I prefer crystaldiskinfo which is a free software.


----------



## billubakra (May 3, 2017)

whitestar_999 said:


> I prefer crystaldiskinfo which is a free software.



Which version should I download?
Download Center - Crystal Dew World


----------



## Zangetsu (May 3, 2017)

billubakra said:


> Sir what is mdisc?


M-DISC - Wikipedia


----------



## Zangetsu (May 3, 2017)

billubakra said:


> Which version should I download?
> Download Center - Crystal Dew World


Latest version


----------



## billubakra (May 3, 2017)

Zangetsu said:


> Latest version


Simple, Full or Ultimate?


----------



## Zangetsu (May 3, 2017)

billubakra said:


> Simple, Full or Ultimate?


Simple is more than enough if you don't do too much experimentation


----------



## Flash (May 3, 2017)

You can also try Hard Disk Sentinel - HDD health and temperature monitoring


----------



## billubakra (May 3, 2017)

Zangetsu said:


> Simple is more than enough if you don't do too much experimentation


Simple one says Health status is good. Two things-
1. Not able to select the external hdd connected with the system.
2. The first option is like this-
Read/Write error rate Current-100 W0rst-100 Threshold-50. If mine is 100 and worst is 100 then how is it good? The rest of the options are almost the same



Flash said:


> You can also try Hard Disk Sentinel - HDD health and temperature monitoring



I have the full version of this, what tests should I perform via this to monitor/check health of hdd?


----------



## whitestar_999 (May 3, 2017)

Current is current value,Worst is worst value till now,Threshold value is the value which is the red line.e.g. now read write error rate current & worst values are 100 but with time these values will decrease(say 97 97 50). Some parameters current value may be more than worst value(e.g.97 87 50) but as long as they are quite above the threshold values,it is fine.


----------



## billubakra (May 3, 2017)

whitestar_999 said:


> Current is current value,Worst is worst value till now,Threshold value is the value which is the red line.e.g. now read write error rate current & worst values are 100 but with time these values will decrease(say 97 97 50). Some parameters current value may be more than worst value(e.g.97 87 50) but as long as they are quite above the threshold values,it is fine.
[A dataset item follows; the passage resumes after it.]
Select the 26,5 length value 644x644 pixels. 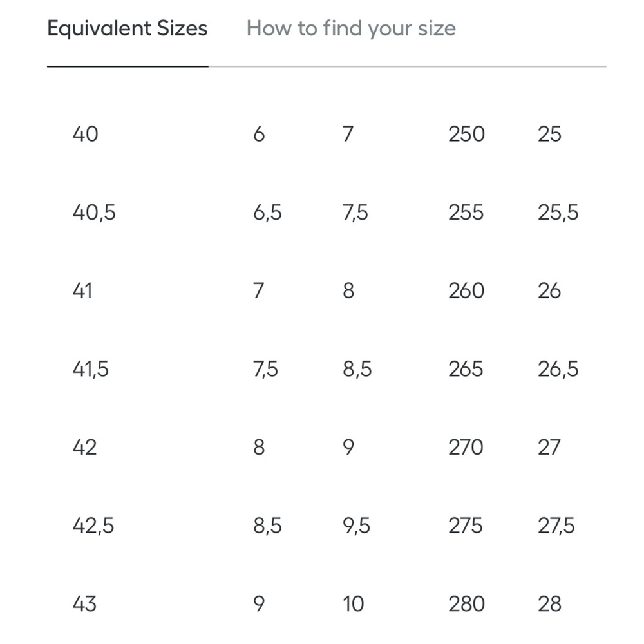pos(558,369)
Thanks. How to check a pen drive or an external HDD with this software?


----------



## whitestar_999 (May 4, 2017)

Pen drives are not supported as they don't have the in-built monitoring mechanism like in HDDs.Connect usb hdd & click on rescan under function,it should detect it after a couple of seconds of processing.


----------



## Zangetsu (May 4, 2017)

billubakra said:


> Thanks. How to check a pen drive or an external HDD with this software?


HOME PAGE OF MISHA CHERKES
RMPrepUSB


----------



## billubakra (May 4, 2017)

whitestar_999 said:


> Pen drives are not supported as they don't have the in-built monitoring mechanism like in HDDs.Connect usb hdd & click on rescan under function,it should detect it after a couple of seconds of processing.



Rescan ain't finding it. Tried yesterday itself.



Zangetsu said:


> HOME PAGE OF MISHA CHERKES
> RMPrepUSB



Thanks. Used checkflash few months back it showed about 50% bad sectors in the pendrive, any way to correct it? Will try the second link.


----------



## whitestar_999 (May 4, 2017)

Many standard usb enclosures are supported but not all.e.g.any WD/Seagate usb hdd like WD Passport or Seagate Backup plus should be recognized with no issues but if you are using one of those Rs.500-1000 usb enclosures then it is not sure.


----------



## vidhubhushan (May 5, 2017)

billubakra said:


> Sir what is mdisc?


Millennial Disc - a write once optical disc technology, available as DVD and Blu-ray discs.
supposed to have your data to outlive you by a few centuries


----------



## Randy_Marsh (May 8, 2017)

@billubakra why making simple things too complex yr? life is already very complex lol.
Just put the damn thing in your case and use it as you want, and your pen drive too


----------



## Zangetsu (Aug 3, 2017)

Recently I bought 2 new cases for my 1TB & 500GB HDD...and Life is Good


----------



## izzikio_rage (Aug 3, 2017)

I did the same.... Case for all my HDDs. Keep them slightly unzipped to keep it cool


----------